In the planning strategy the fundamentals of metropolitan planning are absent – analysis of the economic, environmental and social implications of alternative land use distributions, transport and housing choice and affordability.

The weakness is demonstrated in the adoption of the 70 infill/30 greenfields policy despite a failure to:

(a) Substantiate the relative cost of greenfield and infill development including the extent of spare capacity in infrastructure in established areas;

(b) Demonstrate Kowen has significantly higher infrastructure and environmental costs than the preferred western areas. Given its extensive pine plantations and proximity to employment it could have lower environmental and travel costs;

(c) Evaluate strategies to increase employment in the new towns, as a response to the identified mismatch between jobs and population;

(d) Provide a costed infrastructure plan indicating when and where development is to occur;

(e) Substantiate the trend to smaller households represents a preference for higher density housing. The increase in demand for such housing could be a product of congestion and high housing costs.

If insufficient land is provided for detached housing, demand will shift over the border resulting in increased travel and associated greenhouse emissions, reduced population based grants from the Commonwealth, reduced conveyancing and rates revenue to the Territory and impose additional costs to the ACT in servicing the regional populations.

In many ways it is a repeat of the fiasco extension of the light to Woden where the government has been unable to justify the project by analyzing alternatives, demonstrating the urban renewal and economic benefits of the soon to be superseded technology.

The Planning Directorate needs resources so it canto undertake real assessments so it can stop polishing coprolite

Capital Retro9:44 am 22 Dec 18

Wouldn’t it be smarter to sack the Planning Directorate and start again?

I’m just not sure our population is anywhere near the levels required to spend such a large amount on the varying transport infrastructure that is being planned.

The Government and Developers keep comparing our future transport problems with Los Angeles and Sydney and are planning our transport futures in line with Bergen and Freiburg.

The Canberra population inside our current Urban footprint of suburbs, would have to increase to over 2 million people to have similar population density as Freiburg for example.

It seems clear to me why Andrew Barr hasn’t filled the Chief Demographer and Chief Geographer positions for Canberra.

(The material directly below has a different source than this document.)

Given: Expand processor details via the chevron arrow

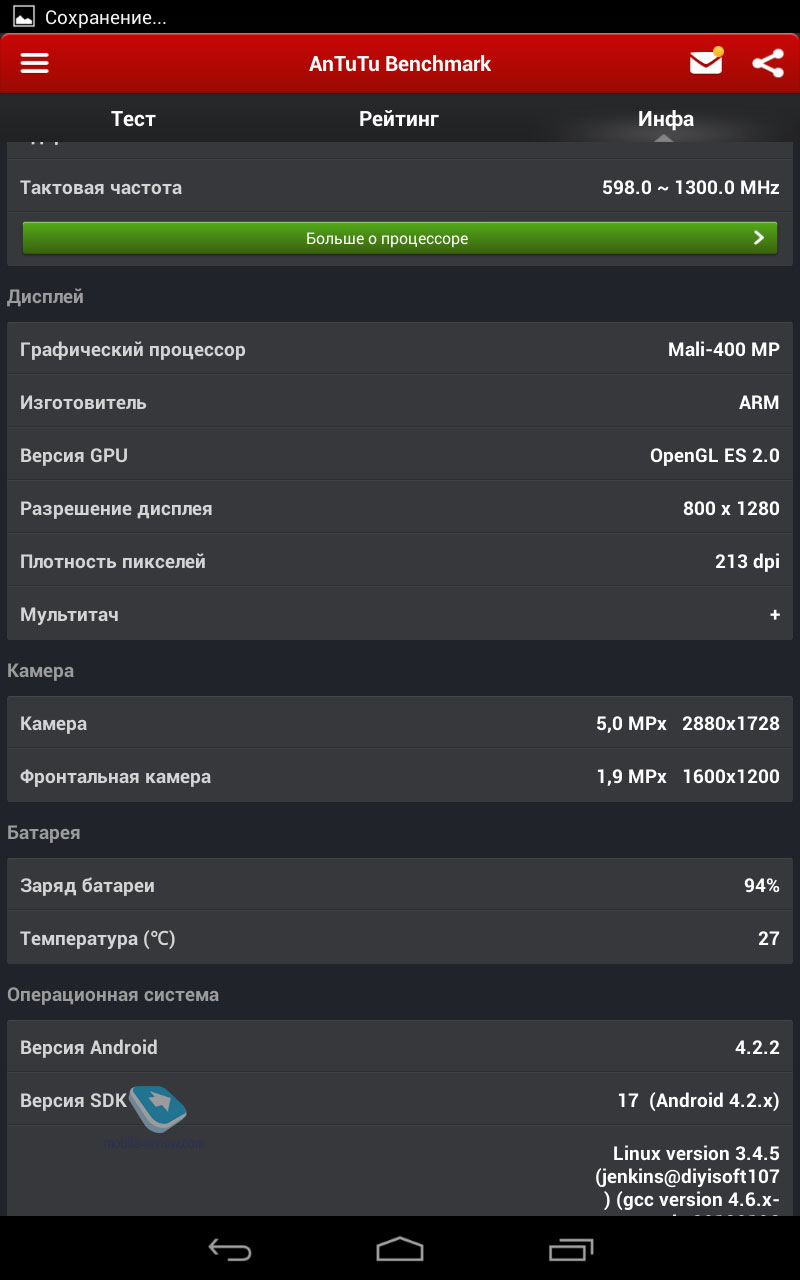Looking at the screenshot, I should point(759,238).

He would rather rely on his Chief Planner to spin the data to match the story he wants.

Sounds like a stitch up between Barr and his developer mates. You only have to look at central Gunghastly to see the future. It’s not pretty.

Capital Retro6:24 pm 20 Dec 18

Queanbeyan is looking better and much cheaper, every day.

Here is where I have a problem with this bush capital idea.

Simple fact is Australia is growing, Canberra is growing.

We have two ways to house them.

More urban sprawl which eats up “bush land” or higher density which either replaces older housing stock or takes up pockets of green in existing suburbs.

So either way “bush” is being utilised. Just like how bush was utilised to build everyone’s little bit of Canberra. But gather we are all happy with that hey?

Yes. It’s already gone in those parts developed after self-government and I can’t see it coming back. Developers and the government can both make a motza for the current shoddy developments. If they were required to develop to reasonable standards the costs would be astronomical – or at least what they charged would.

Even before self government much of the land that has been developed in the past 30 years in existing suburbs was reserved for that very purpose. The NCDC even kindly signed such land as “for future development”. Kinda says to me even in the NCDC days they foresaw and allowed for much of what is happening now.